補足:7月中に厚生局へ提出する定例報告に関しては旧基準で提出できます。(各エリアの厚生局へ確認してみてください)

(実態はどの病院も厳しい)

いろいろな情報によると、看護必要度に関してはまだ多くの病院で模索している段階のようです。もちろん大病院は十分にクリアーできるのでしょうが、呼吸ケア(喀痰吸引)や血圧測定、時間尿測定などの比率が高かった中小病院ではかなり悲惨な状況のようです。

私が調べた限りですが、中小病院の多くでは、旧基準で30%前後を確保していた看護必要度も、新基準で計算し直すと10%~15%くらいになってしまうのです。加算1で15%、加算2で10%以上が必要ですので、クリアーギリギリまで落ちてしまうことになります。

もちろん施設基準の届出に当たっては、基準ギリギリの比率ではとても危ないですから、少しでも高くしたいですね。でも、どこをどのようにしたらいいのかわからない、という緊迫した病院もかなりあります。

(看護部に投げてしまっている病院が多い)

「看護必要度」とはいっても、看護部だけではできないことがたくさんあります。事務サイドと看護部が協議しながら、病院としての見直しをしていかなければならないはずですが、今回の診療報酬改定があまりにも厳しいために事務サイドはそちらに集中してしまい、「必要度は看護部で何とかして」と丸投げしている病院もかなりありました。

どうしてよいかわからず途方に暮れている看護部長、看護師長もいるのです。

★新基準の看護必要度が基準をクリアーできない病院が多くある中、どのような対策を講じれば重症度がUPするのかわからない病院も多いことが判明しました。届出の時間が迫っている、途方に暮れているようです。

その後の追記:2014年7月25日

結果的に当院では8人用モニターを1台、4人用モニターを1台(ベッドサイドモニター含む)をレンタルしました。またシリンジポンプを5台ほど追加しました。

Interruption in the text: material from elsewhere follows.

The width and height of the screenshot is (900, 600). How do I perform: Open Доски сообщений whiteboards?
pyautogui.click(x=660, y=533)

医師とも協議し、輸液+抗生剤+生食などを投与する場合には一瞬でもいいので3ルート同時に落とす時間ができるように指示を変更してもらいました。また薬剤部とも協議し、使用薬剤についての整理も行っています。

その結果新基準での看護必要度も7月1日~20日実績で22.5%になりました。

(当初の目標は達成できず)

⇒ 7月の定例報告で報告書を作成しなければならないため、当初の目的は、報告と同時に6月実績をもって看護必要度の施設基準も届け出する予定でした。しかし、残念ながら6月実績は15%をクリアーできませんでした。

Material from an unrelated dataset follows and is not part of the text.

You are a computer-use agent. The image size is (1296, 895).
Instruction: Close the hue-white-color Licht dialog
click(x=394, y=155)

⇒ 予定を変更し、7月1日~31日実績にてクリアーを目指し、8月中に施設基準の届け出を行う予定です。(ちょっと面倒・・・)

(7月中には絶対整備すべき)

重症度、医療・看護必要度の暫定期間は9月30日までです。10月1日には該当する医療機関はすべて届け出なければなりません。最低1ヵ月の実績が必要ですから、9月1日~30日が最終実績期間となります。

しかし、最終ギリギリで実績を積んでも、万が一手違いがあった場合はアウトとなります。

したがって、できるだけ8月1日~31日の実績にて9月中に届け出をするようにしなければなりません。逆算すると、7月中には準備完了しておかなくてはなりません。

みなさんの病院はいかがですか?

まだ何も手を付けていない病院はないと思いますが、準備できていない病院はさすがに慌ててくださいね。